- Last week, Gold prices took a severe hit and there has been only a slight recovery a week later.
- The short-term Gold price ranges are bound, and considering the drivers behind the trend, as well as the fact that they might not be in the spotlight until the summer, there is a high potential for Gold to range.
Gold prices saw heavy repricing last week as buyers bought after the Fed released their updated forecasts. Although the Fed’s forecasts changes may appear subtle, the market reacted strongly to them. There was a clear signal being sent by the FOMC. This signal means that the loose money policies used to boost the economy’s performance on Covid won’t last forever. As inflation has risen, it is possible that the end of this accommodation will come sooner than expected.
The Fed highlighted two potential rate increases in 2023. Not next year, but the year after. In quick order, the US dollar surged while most major FX pairs reversed. The gold prices did not suffer as buyers quickly abandoned bullish setups, and prices plummeted to 1761. They had traded at 1900 the Friday before FOMC.
This is a move of 7.46% from Friday’s high to last week’s low. At that point, a confluent zone Fibonacci support began to emerge that has, so far, been able to limit the lows. These plots range from 1763.11 to 1766.28. After holding the low last week, prices showed a slight bounce and have held that level throughout the week.
GOLD BOUNCE CUT SO FAR
Normaly, after a move this large, support will play in and there is a stronger pullback. For example, the US Dollar showed a visible pullback within the first few days. Gold has seen sellers remain active, while driving-in resistance at the 1800 handle. The corresponding bounce from support? The US Dollar has retraced slightly more than 23.6% from its June move.
Highlight is the fact the pullback of the Gold sell-off was a little lighter than that in the USD surge. This indicates that investors may be anticipating a more hawkish Fed in the near future, even though it’s not an immediate concern.
Setting the stage for a longer-term backdrop will result in a shorter-term setup. This longer-term backdrop requires patience and waiting. The Fed has already presented their projections and said their piece. We won’t be seeing another quarterly meeting until September. We’ll also be attending the Jackson Hole Economic Symposium, which many expect to hear the next major announcement from the FOMC on taper and their plans.
This means there are still a few months to go. After breaking-above the bull flag during May, gold had held a bullish backdrop. However, with the Fed’s last week’s reverse, it appears that the FOMC is now preparing for bearish tendencies.

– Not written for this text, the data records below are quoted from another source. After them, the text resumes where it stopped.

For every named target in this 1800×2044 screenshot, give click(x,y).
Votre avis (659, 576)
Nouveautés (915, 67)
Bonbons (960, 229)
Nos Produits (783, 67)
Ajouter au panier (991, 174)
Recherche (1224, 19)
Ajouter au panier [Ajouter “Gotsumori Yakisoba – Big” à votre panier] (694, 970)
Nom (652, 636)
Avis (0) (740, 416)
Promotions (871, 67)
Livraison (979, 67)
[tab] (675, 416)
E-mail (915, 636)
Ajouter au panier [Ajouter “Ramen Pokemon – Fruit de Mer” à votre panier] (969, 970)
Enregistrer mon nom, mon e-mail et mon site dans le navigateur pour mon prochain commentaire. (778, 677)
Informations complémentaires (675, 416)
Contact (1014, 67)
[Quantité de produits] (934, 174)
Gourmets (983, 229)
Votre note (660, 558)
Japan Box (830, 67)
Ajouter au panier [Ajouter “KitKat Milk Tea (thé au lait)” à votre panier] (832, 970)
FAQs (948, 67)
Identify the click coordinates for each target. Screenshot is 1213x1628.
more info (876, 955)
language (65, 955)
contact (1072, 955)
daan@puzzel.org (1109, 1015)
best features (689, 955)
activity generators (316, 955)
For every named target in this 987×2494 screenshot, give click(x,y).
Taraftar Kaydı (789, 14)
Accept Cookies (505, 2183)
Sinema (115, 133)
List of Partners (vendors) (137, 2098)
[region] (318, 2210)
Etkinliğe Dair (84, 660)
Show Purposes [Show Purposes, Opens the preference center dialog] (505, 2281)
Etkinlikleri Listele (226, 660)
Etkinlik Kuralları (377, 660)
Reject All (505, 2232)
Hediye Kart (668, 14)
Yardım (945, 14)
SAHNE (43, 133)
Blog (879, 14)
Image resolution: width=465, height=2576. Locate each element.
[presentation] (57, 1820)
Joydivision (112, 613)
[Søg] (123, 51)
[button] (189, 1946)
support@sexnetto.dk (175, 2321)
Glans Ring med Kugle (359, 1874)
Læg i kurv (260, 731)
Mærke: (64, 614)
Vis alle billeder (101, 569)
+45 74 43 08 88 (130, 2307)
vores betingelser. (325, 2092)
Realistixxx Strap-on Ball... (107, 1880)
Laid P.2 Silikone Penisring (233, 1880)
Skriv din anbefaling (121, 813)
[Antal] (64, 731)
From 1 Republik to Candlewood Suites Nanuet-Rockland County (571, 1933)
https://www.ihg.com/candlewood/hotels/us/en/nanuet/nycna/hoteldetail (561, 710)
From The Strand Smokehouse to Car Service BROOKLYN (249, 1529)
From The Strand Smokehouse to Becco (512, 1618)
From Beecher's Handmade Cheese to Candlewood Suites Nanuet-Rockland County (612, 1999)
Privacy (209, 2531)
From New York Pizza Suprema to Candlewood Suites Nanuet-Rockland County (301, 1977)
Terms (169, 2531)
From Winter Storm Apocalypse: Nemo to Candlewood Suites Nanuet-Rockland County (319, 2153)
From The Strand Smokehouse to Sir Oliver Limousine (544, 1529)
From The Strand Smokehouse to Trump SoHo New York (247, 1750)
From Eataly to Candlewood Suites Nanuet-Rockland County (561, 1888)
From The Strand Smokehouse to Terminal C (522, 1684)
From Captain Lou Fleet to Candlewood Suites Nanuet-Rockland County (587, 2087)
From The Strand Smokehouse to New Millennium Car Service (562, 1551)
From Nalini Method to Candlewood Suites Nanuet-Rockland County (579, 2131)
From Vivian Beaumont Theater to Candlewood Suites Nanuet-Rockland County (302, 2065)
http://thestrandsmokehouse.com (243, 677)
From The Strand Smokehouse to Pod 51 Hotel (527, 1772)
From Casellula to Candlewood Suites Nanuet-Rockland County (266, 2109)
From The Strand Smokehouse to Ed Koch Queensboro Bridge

These items are still a few months away.
After last week’s big move, gold prices are now in a minor range. It is very tight and may not last for long. However, there have been some inflections on each side of resistance and support at this point. This can be used to keep the backdrop open for range continuation items.
Fibonacci Retracement, which was produced by the major move and spanning the April 29 low to the June 1 high, is used to guide that range. Range support is located at 1774.24, which is the 88.6% retracement from that major move. Resistance is at 1793.83, where is the 76.4%. This dynamic is highlighted in the hourly chart below. Those with bullish or bearish biases can look for trends to develop and approach the range with a trend side bias.